Moneyball (2011) - Plot



Oakland Athletics general manager Billy Beane is hurt by his team's loss to the New York Yankees in the 2001 American League Division Series. With the impending departure of star players Johnny Damon, Jason Giambi, and Jason Isringhausen to free agency, Beane needs to assemble a competitive team for 2002 with Oakland's limited budget.

During a scouting visit to the Cleveland Indians, Beane meets Peter Brand, a young Yale economics graduate with radical ideas about how to assess player value. Beane tests Brand's theory by asking whether he would have drafted Beane out of high school; though scouts considered Beane hugely promising, his career in the major leagues was disappointing. Brand admits that, based on his method of assessing player value, he would not have drafted him until the ninth round.

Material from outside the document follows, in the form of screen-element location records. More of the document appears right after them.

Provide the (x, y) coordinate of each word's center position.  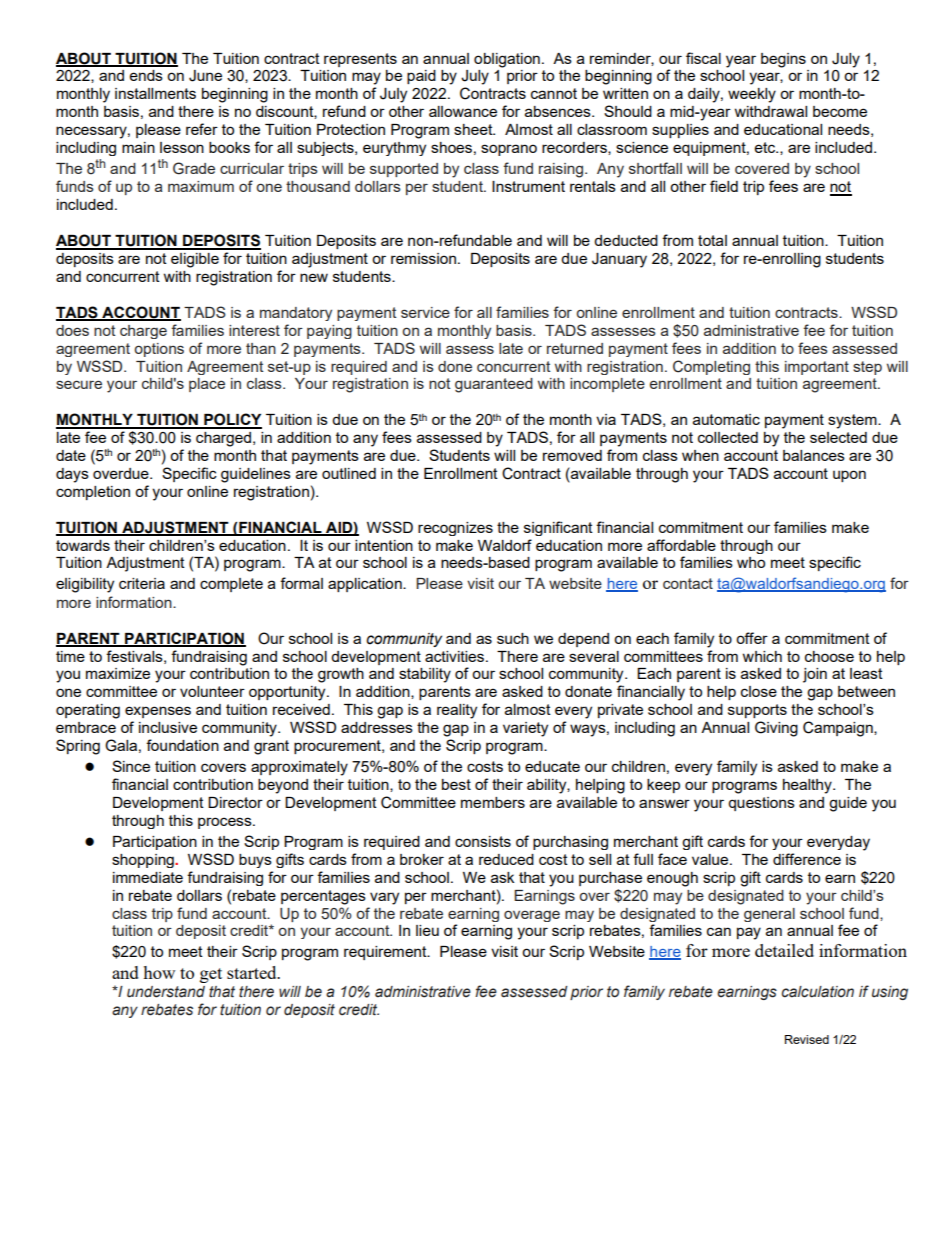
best (456, 784)
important (817, 368)
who (751, 562)
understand (166, 992)
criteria (142, 583)
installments (155, 93)
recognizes (455, 529)
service (425, 312)
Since (131, 766)
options (159, 350)
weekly (752, 95)
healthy (808, 786)
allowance (463, 111)
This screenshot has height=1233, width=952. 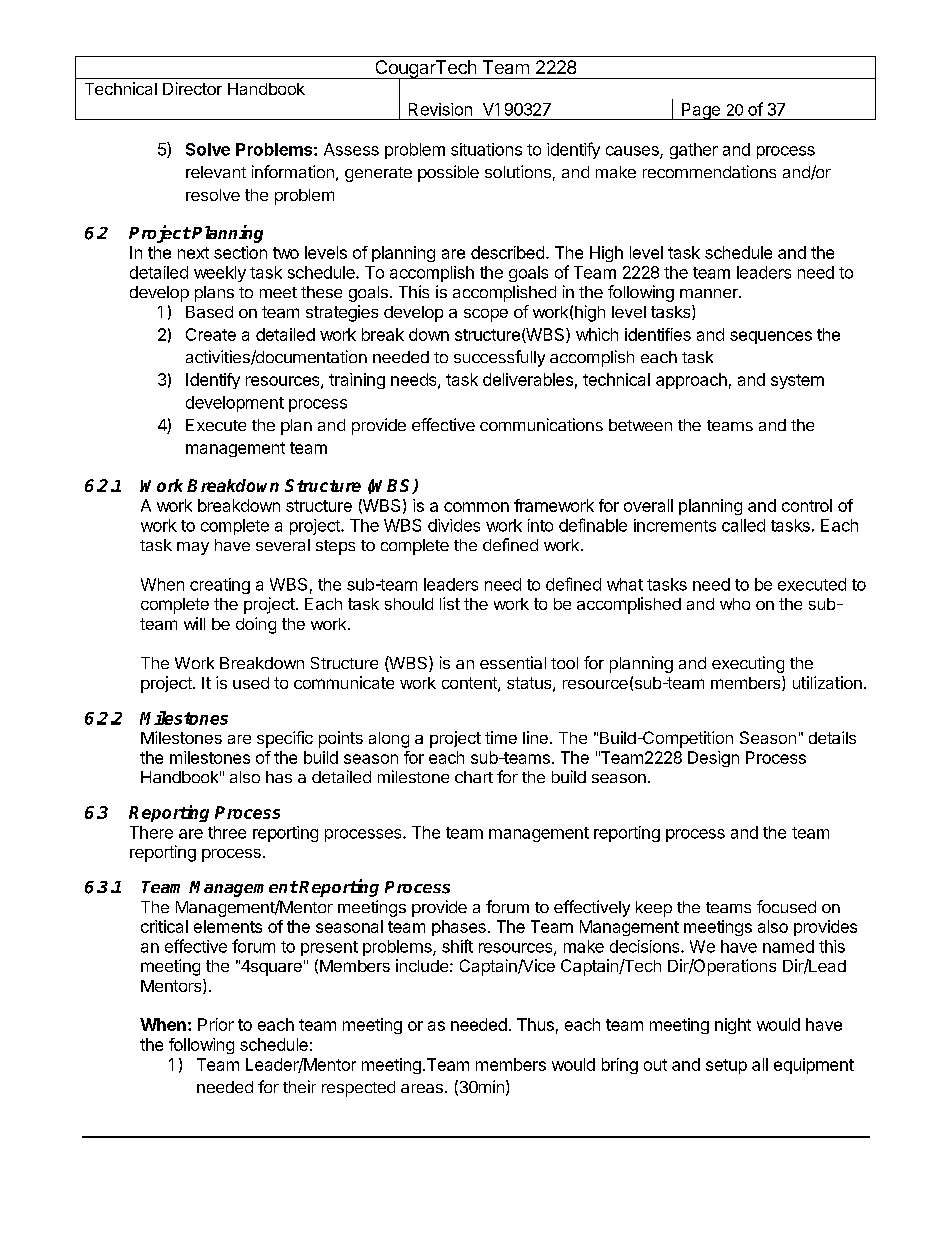 I want to click on Create, so click(x=211, y=334).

Impressed, Beane hires Brand as his assistant GM.

Rather than relying on scouts' experience and intuition, Brand uses sabermetrics, selecting players based on their on-base percentage (OBP) while ignoring their perceived weaknesses. Brand and Beane use this methodology to hire undervalued players such as unorthodox submarine pitcher Chad Bradford, aging outfielder David Justice, and injured catcher Scott Hatteberg.

Oakland scouts are hostile toward the strategy, and Beane fires head scout Grady Fuson after he accuses Beane of destroying the team. Beane also faces opposition from Art Howe, the Athletics' manager. With tensions already high between them due to a contract dispute, Howe disregards Beane's and Brand's strategy and plays a more traditional lineup that he prefers.

Early in the season, the Athletics are already 10 games behind first, leading critics to dismiss the new method as a failure. Brand argues their sample size is too small to conclude the method does not work, and Beane convinces team owner Stephen Schott to stay the course. He trades away the lone traditional first baseman, Carlos Peña, to force Howe to use Hatteberg, making similar deals so Howe has no choice but to play the team Beane and Brand have designed. Three weeks later, the Athletics are only 4 games behind first.

Two months later, the team starts an amazing winning streak. Beane famously does not watch games, but when they tie the American League record of 19 consecutive wins, his daughter persuades him to attend the next game, against the Kansas City Royals. Oakland is leading 11–0 when Beane arrives in the fourth inning, only to watch the Royals even the score. Thanks to a walk-off home run by Hatteberg, the Athletics achieve a record-breaking 20th consecutive win. Beane tells Brand he will not be satisfied until they have "changed the game" by winning the World Series using their system.

The Athletics eventually clinch the 2002 American League West title, but lose to the Minnesota Twins in the 2002 American League Division Series. Beane is contacted by the owner of the Boston Red Sox, John W. Henry, who realizes that sabermetrics is the future of baseball. Beane declines an offer to become the Red Sox general manager, despite the $12.5 million salary, which would have made him the highest-paid general manager in professional sports history. He returns to Oakland, and two years later the Red Sox win the 2004 World Series using the model the Athletics pioneered.